What you need to do: Your task is to filter the entries and copy every line containing the string "settings".

Collected data:
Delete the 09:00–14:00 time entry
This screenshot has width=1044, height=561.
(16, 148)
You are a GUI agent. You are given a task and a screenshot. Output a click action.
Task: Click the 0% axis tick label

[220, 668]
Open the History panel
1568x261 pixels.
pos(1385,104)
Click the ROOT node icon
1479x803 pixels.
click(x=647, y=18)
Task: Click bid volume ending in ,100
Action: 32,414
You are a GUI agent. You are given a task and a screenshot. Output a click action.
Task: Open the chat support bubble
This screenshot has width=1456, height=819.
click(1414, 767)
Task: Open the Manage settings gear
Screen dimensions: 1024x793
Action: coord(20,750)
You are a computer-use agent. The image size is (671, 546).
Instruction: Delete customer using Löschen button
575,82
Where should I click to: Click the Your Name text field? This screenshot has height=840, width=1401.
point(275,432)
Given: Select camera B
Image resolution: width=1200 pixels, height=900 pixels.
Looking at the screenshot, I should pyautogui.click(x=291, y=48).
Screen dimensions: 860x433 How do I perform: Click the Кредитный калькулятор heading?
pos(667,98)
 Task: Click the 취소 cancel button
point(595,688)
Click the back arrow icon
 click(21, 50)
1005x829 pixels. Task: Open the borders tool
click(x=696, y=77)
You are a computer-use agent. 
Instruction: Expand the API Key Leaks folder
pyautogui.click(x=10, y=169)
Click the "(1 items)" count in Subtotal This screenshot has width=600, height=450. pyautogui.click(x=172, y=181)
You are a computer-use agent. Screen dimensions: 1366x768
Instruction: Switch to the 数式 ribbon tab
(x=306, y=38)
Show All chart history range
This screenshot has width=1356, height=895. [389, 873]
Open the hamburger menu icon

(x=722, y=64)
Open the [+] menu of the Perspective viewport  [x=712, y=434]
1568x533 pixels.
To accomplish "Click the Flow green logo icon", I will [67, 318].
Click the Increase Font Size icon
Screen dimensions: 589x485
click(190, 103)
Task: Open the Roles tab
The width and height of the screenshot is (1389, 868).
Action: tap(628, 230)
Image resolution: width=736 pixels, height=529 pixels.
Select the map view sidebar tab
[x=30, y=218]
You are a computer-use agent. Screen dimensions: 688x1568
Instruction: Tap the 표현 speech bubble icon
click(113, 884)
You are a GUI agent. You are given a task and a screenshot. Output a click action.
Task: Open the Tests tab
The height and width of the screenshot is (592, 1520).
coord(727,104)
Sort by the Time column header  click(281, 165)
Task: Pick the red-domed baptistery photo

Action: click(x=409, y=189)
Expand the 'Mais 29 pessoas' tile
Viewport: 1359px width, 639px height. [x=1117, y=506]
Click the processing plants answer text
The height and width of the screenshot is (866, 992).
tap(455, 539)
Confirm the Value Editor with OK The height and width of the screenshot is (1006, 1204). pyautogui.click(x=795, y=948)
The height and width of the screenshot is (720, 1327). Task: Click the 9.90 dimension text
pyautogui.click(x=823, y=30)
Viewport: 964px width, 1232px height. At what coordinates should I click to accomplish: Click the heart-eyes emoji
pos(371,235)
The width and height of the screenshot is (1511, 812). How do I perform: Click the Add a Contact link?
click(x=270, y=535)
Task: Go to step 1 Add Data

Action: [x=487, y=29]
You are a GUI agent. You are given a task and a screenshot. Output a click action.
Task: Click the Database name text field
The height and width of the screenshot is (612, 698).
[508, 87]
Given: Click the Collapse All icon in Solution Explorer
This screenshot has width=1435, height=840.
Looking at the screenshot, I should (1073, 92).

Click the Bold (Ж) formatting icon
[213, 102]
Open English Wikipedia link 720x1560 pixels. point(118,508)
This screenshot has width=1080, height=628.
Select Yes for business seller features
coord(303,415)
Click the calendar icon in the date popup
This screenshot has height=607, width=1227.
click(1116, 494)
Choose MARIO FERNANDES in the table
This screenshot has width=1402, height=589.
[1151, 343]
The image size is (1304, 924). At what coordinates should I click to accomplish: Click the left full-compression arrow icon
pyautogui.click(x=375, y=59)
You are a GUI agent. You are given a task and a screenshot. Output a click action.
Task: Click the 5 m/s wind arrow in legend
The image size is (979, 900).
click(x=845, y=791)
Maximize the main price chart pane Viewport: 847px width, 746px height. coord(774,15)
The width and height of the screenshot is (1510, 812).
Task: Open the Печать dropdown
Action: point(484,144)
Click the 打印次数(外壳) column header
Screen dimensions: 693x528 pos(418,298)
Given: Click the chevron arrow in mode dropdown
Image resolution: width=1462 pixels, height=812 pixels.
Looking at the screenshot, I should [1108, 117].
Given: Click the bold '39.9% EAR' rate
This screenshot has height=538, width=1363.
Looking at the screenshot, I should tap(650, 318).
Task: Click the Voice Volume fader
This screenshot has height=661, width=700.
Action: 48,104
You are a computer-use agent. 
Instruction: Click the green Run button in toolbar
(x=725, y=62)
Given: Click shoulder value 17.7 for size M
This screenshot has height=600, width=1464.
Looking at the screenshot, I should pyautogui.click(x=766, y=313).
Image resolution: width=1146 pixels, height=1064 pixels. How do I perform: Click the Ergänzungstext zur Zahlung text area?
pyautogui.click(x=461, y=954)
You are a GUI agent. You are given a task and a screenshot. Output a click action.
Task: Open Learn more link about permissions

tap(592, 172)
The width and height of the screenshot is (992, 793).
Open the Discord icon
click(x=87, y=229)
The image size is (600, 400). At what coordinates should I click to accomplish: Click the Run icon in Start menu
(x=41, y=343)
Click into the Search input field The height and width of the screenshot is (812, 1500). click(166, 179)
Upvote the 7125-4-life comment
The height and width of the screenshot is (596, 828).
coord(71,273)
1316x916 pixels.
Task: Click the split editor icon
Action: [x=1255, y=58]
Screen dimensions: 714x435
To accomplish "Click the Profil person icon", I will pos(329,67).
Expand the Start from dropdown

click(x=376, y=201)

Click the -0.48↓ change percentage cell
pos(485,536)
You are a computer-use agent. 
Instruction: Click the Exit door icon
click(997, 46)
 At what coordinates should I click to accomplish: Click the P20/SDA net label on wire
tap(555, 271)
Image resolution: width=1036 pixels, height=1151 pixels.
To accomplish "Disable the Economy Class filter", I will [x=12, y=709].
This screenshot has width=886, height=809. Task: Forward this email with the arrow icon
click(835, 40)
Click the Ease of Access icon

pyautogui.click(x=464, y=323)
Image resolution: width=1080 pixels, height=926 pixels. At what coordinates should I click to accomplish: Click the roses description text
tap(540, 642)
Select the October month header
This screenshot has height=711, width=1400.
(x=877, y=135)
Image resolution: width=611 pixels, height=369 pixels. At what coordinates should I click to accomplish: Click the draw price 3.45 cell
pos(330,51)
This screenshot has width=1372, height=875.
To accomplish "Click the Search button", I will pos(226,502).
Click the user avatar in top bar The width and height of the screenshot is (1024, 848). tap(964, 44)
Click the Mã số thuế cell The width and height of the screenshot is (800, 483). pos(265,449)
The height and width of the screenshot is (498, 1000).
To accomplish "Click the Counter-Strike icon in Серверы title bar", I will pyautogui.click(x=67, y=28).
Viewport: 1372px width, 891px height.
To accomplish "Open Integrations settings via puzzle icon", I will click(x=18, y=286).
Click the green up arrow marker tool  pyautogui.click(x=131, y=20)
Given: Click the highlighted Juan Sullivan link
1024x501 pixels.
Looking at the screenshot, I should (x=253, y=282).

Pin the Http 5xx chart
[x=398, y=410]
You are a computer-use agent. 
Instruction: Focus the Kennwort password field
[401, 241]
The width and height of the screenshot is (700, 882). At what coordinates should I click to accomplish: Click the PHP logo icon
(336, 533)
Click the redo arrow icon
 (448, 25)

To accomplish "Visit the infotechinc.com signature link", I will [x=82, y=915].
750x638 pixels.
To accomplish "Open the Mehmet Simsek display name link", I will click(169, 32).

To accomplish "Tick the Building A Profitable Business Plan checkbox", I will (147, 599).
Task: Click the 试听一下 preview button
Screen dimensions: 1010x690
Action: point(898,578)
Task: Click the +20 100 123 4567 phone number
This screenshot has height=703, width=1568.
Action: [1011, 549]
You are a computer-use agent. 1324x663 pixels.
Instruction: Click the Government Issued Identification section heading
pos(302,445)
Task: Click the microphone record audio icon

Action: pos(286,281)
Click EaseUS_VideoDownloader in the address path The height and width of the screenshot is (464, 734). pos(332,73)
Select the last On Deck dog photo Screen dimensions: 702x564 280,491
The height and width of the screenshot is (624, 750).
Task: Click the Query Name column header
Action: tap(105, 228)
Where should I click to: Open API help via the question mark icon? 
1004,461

Completed task:
Task: Open the Manage settings gear
To accomplish "Open Integrations settings via puzzle icon", I will click(x=18, y=286).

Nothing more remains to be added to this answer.